**Exercise objective:** Write the next few paragraphs of the column about William Loeb and the Union Leader, picking up after its last sentence.

**Source passage:**
# # #

By MICHAEL DAVIDOW, Radio Free New Hampshire
In researching my last column, I learned that New Hampshire’s primary has been on the chopping block before. They came for us in the 1970’s, for instance, and not because we lacked diversity. They came for us back then because the Democrats were sick of William Loeb.
There are people alive today, even in Manchester, who don’t remember William Loeb. I am not one of them. My memories of him are hazy because they come from my childhood, and they are colored more strongly by how my father felt about him than anything that I personally felt. But those memories are strong enough that I still hesitate to read the Union Leader, even for the sports page. That’s the power of imagination.
The Leader was a going concern when Loeb first appeared here, as well respected as any other newspaper of its size and prominence. It had a solid and respectable history (it had been owned by Frank Knox, who had served as a Republican in Roosevelt’s wartime cabinet), and it was the only paper in all of New Hampshire with a state-wide reach. One of Loeb’s early partners helped convince Eisenhower to run for office (Leonard Finder, rest in peace).
Once he managed to obtain sole control over it, though, the Leader became a different beast. Loeb used its front page like a cudgel. He spewed personal invective. He twisted the news itself. He was not only crude to the politicians he hated; he went after their families too.
Though posing as both a loyal Republican and a stalwart conservative, he was far from either of those things. Our state’s Republican party had an uneasy truce with him, often broken and never reliable. He turned on his favorites regularly. He slammed both individuals and institutions; at different times he attacked the state university, the Catholic church, the Kennedy family, Eisenhower, and Nixon.
Of note, he was not even from New Hampshire. He came from Long Island, from privilege and wealth. He lived variously in Vermont, Nevada, and Massachusetts. His ambitions always seemed to drive him away from New Hampshire, in fact; he made feints at both Boston and New York. But it was in this state that he held all his power, and therefore it was here that he made people suffer.

# # #

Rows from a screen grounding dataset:
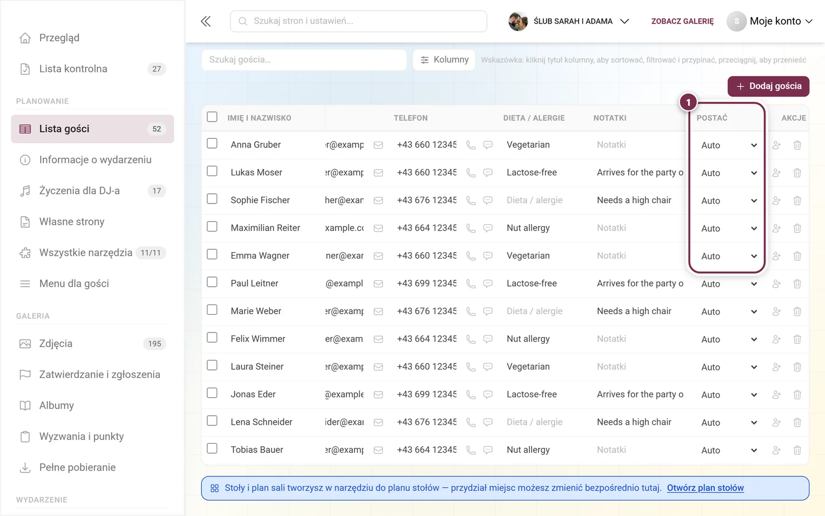Click trash icon for Anna Gruber
The height and width of the screenshot is (516, 825).
797,145
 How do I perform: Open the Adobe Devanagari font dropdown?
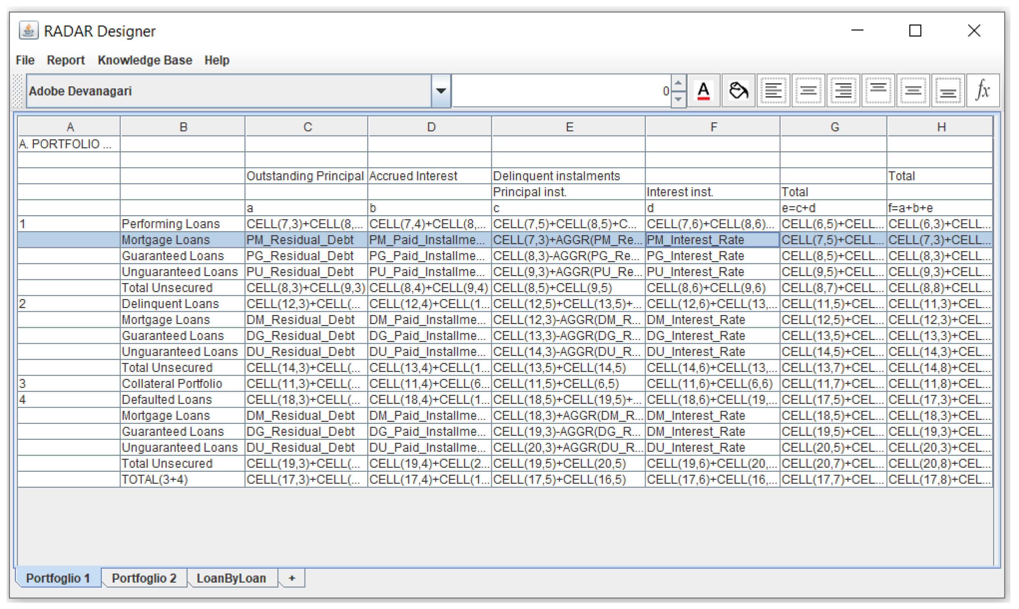[x=441, y=91]
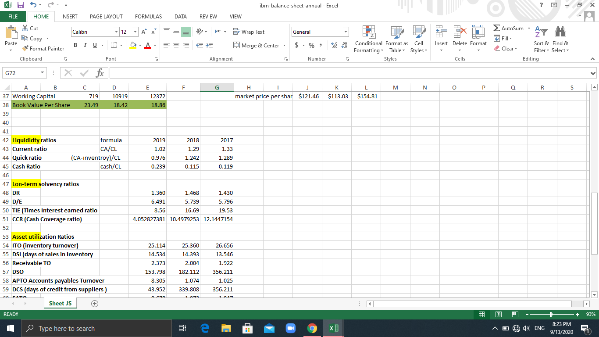Click the Sheet JS tab
Viewport: 599px width, 337px height.
click(x=60, y=303)
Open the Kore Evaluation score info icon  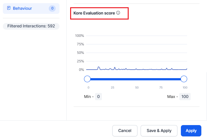[118, 13]
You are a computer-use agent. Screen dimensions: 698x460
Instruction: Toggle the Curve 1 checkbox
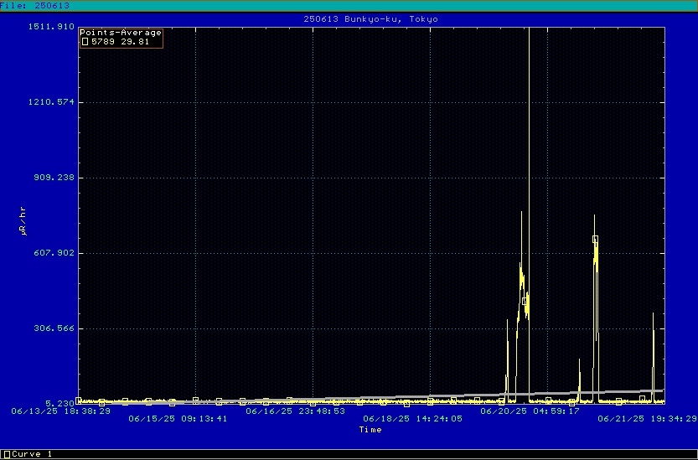[7, 454]
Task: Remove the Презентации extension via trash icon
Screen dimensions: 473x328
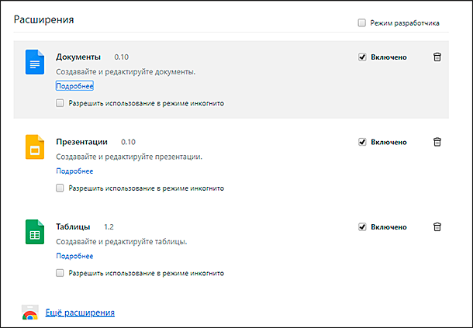Action: [x=437, y=142]
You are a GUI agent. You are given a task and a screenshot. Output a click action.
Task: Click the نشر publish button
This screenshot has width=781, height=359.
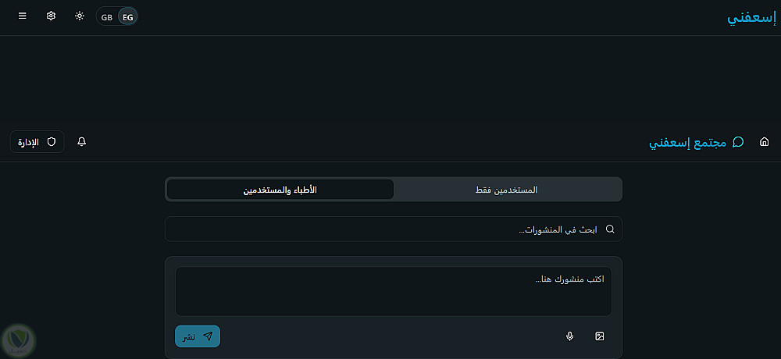pos(198,336)
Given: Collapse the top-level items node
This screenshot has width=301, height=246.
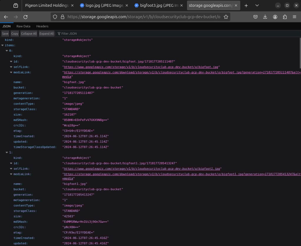Looking at the screenshot, I should coord(3,45).
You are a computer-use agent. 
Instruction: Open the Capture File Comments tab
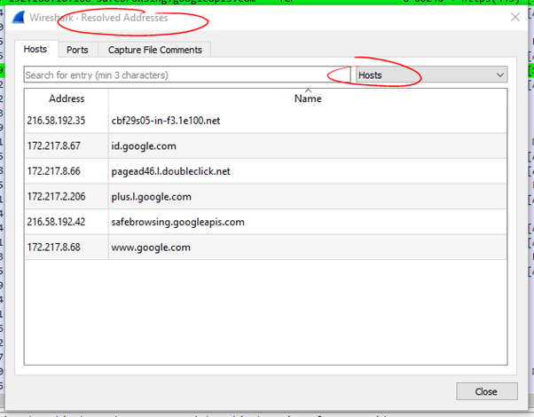tap(155, 50)
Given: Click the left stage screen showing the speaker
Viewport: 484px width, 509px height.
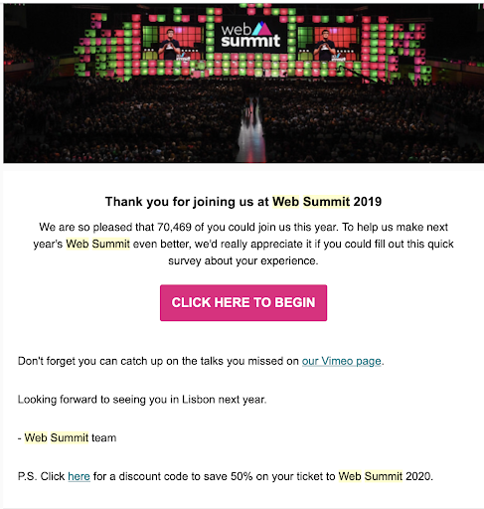Looking at the screenshot, I should tap(173, 43).
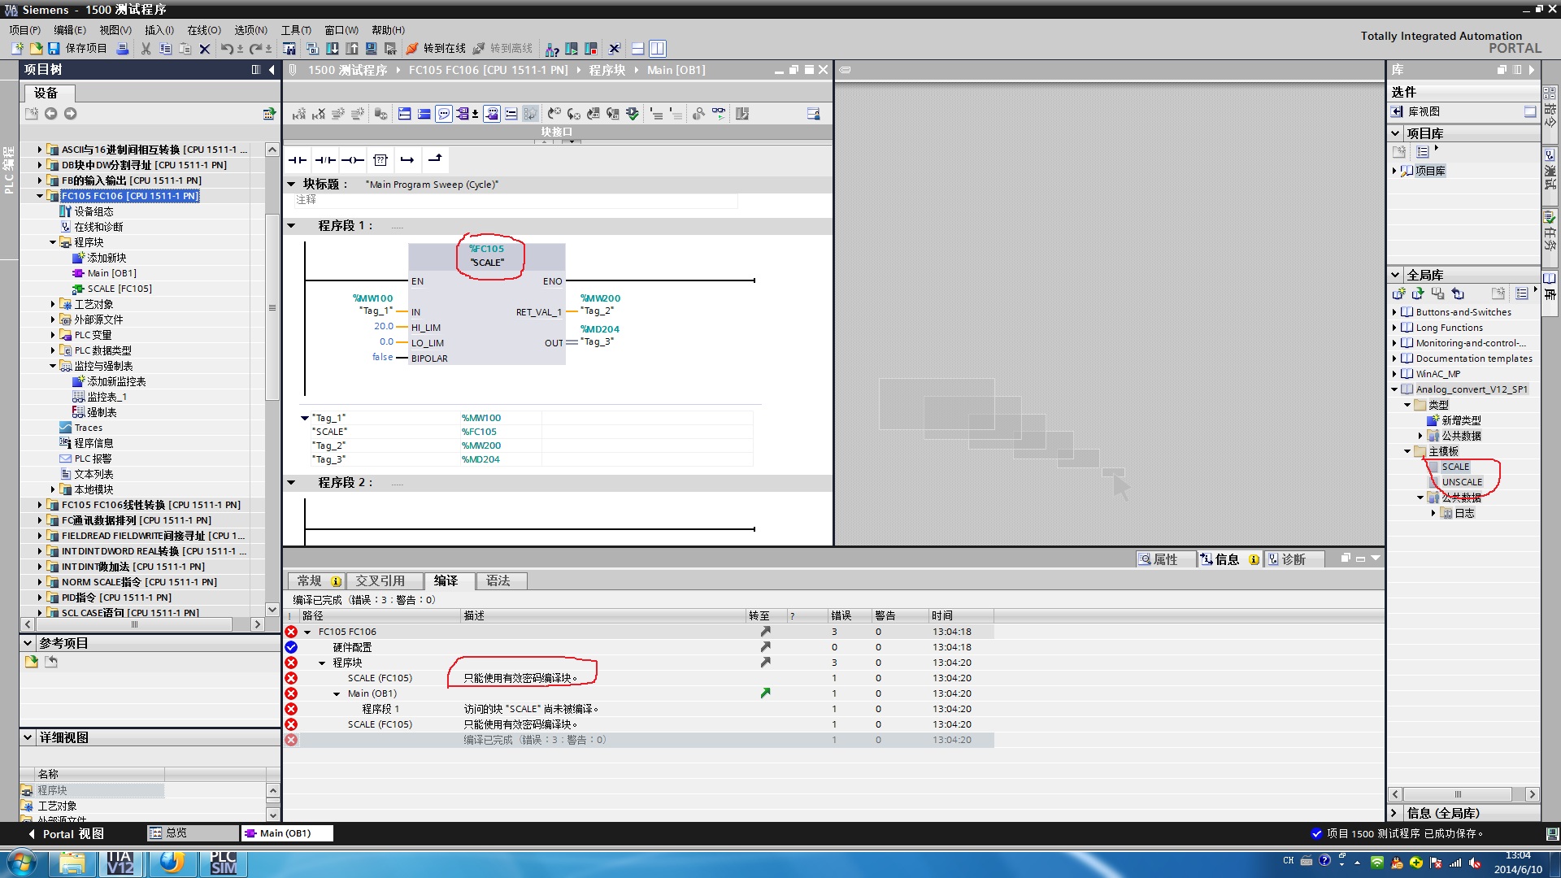1561x878 pixels.
Task: Click the Go online (转到在线) icon
Action: (412, 49)
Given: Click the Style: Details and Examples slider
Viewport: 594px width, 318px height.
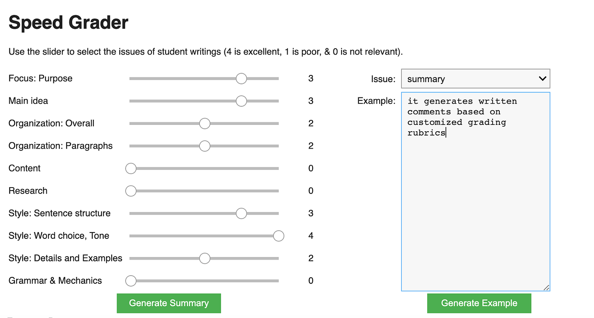Looking at the screenshot, I should click(x=205, y=258).
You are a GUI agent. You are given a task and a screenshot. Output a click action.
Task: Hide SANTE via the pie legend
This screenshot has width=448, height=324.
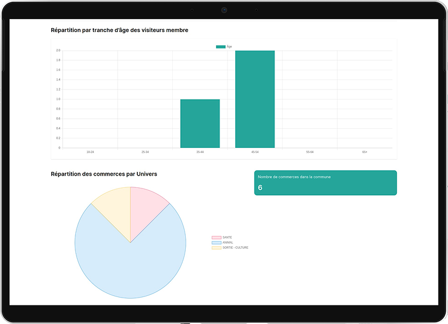coord(222,237)
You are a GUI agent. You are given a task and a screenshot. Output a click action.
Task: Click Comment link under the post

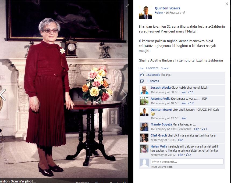pyautogui.click(x=152, y=68)
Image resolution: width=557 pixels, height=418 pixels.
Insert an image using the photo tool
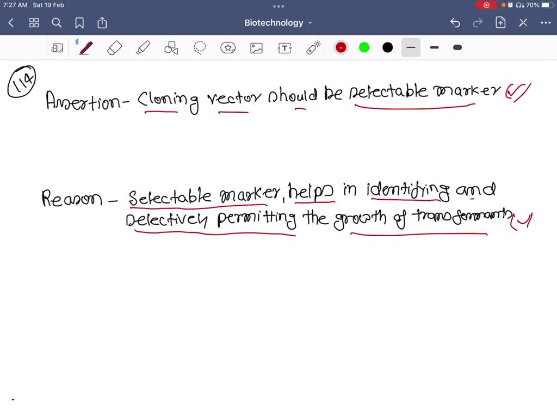pos(256,47)
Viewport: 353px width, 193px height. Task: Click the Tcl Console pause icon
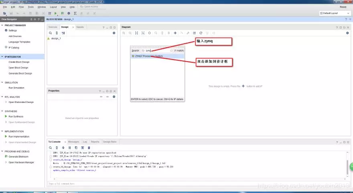click(69, 148)
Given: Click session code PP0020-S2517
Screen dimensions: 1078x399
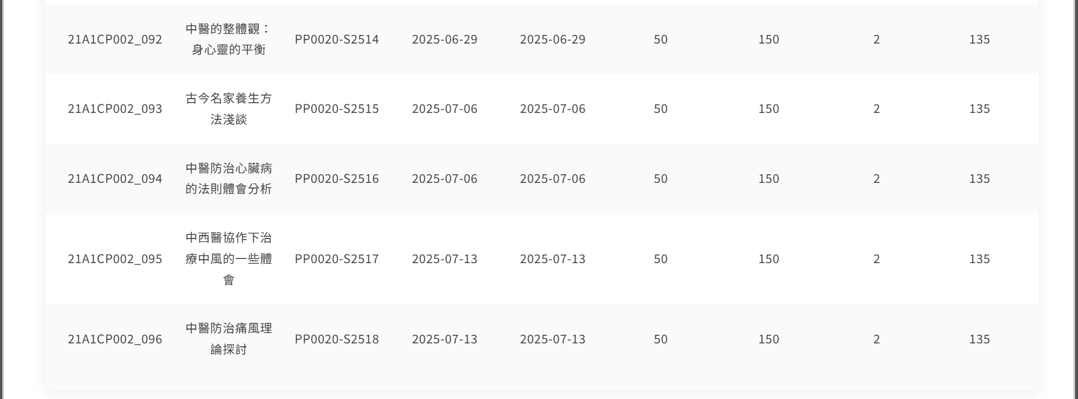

# # #

**Exercise response:**
He openly rewarded his friends, brazenly punished his enemies, and otherwise pursued his own personal interests at every conceivable turn. Among those interests: becoming a national power broker and using our primary to do so. Hence that old-time opposition to our keeping it, because Loeb had few friends outside of his own sandbox.
Though he could never deliver as many actual votes as people thought– maybe fifteen or twenty thousand at the peak of his influence– those numbers loomed large in a place like this. And perhaps more importantly, people feared him. While many actively opposed him, more chose not to cross him. They didn’t want the burden of it. They turned a blind eye. Others did worse. They hitched their ambitions to his wagon and drove as far as they could. An entire generation of politicians in New Hampshire came away tainted from their willful association with a loathsome, rabid, ranting man; and those politicians gave rise to others, and so on, until today.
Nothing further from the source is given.